Anjana Thapa

Personal information
- Date of birth: 4 March 2003 (age 23)
- Place of birth: Dehradun, Uttarakhand, India
- Position: Midfielder

Team information
- Current team: Sesa
- Number: 21

Senior career*
- Years: Team / Apps / (Gls)
- 2021–2022: Indian Arrows / 6 / (0)
- 2022: → Modern Girls FC
- 2022–2023: Mata Rukmani FC / 7 / (0)
- 2023–2024: Garhwal United / 8 / (0)
- 2024: → Pink Panthers FC
- 2024–2025: Sribhumi / 2 / (0)
- 2025: Transport United / 1 / (0)
- 2025–: Sesa

International career
- 2022: India U20

= Anjana Thapa =

Indian footballer

Anjana Thapa (born 4 March 2003) is an Indian professional footballer from Uttarakhand, who plays as a midfielder for the Indian Women's League club Sesa. She has also represented India at the youth level internationally.

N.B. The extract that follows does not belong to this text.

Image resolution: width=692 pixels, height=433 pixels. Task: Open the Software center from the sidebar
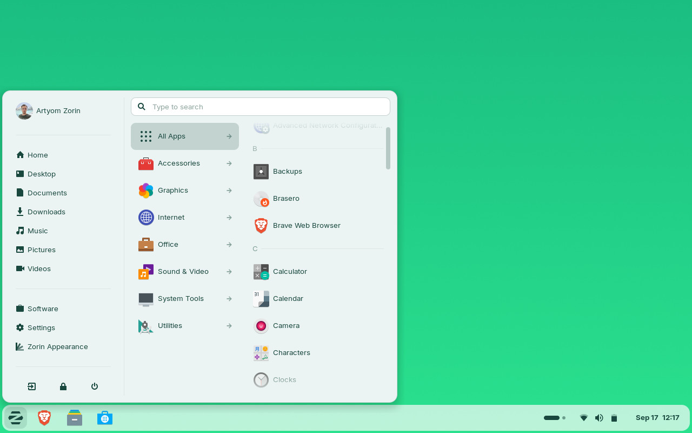(43, 309)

== Early life and education ==
Thapa is from Galjiwada, Dehradun, Uttarakhand. She is the daughter of Man Bahadur Thapa, a vegetable seller. Before joining Sreebhumi FC, she played for Pink Panthers FC, Garhwal United Football Club, Mata Rukmani FC (Girls), Modern Girls FC and Indian Arrows. She started playing football at the local academy in Basantvihar, Dehradun and learnt her basics under her first coach Rahul Negi of Garhwal Heroes. She did her schooling at Gorkha memorial school and was a student of Gorkha Military Inter College, Dehradun.

== Career ==
Thapa was selected for the senior India camp in Goa in September 2024 under coach Santosh Kashyap. Later, she was named among the probables for the senior India camp at Anantapur, Andhra Pradesh under chief coach Crispin Chettri, ahead of the Pink Ladies Cup in February 2025. But she could not make it to the final team. In March 2022, she was included for the Under–17 camp at Jasmshedpur for the AFC Women's Champions 2022 and later under–20 camp at Jharkhand. She played the 2022–2023 Senior Women's National Football Championship for Uttarakhand.

She played for Sreebhumi Football Club in the Indian Women's League 2024–2025. Earlier, she played in the Delhi Women's League.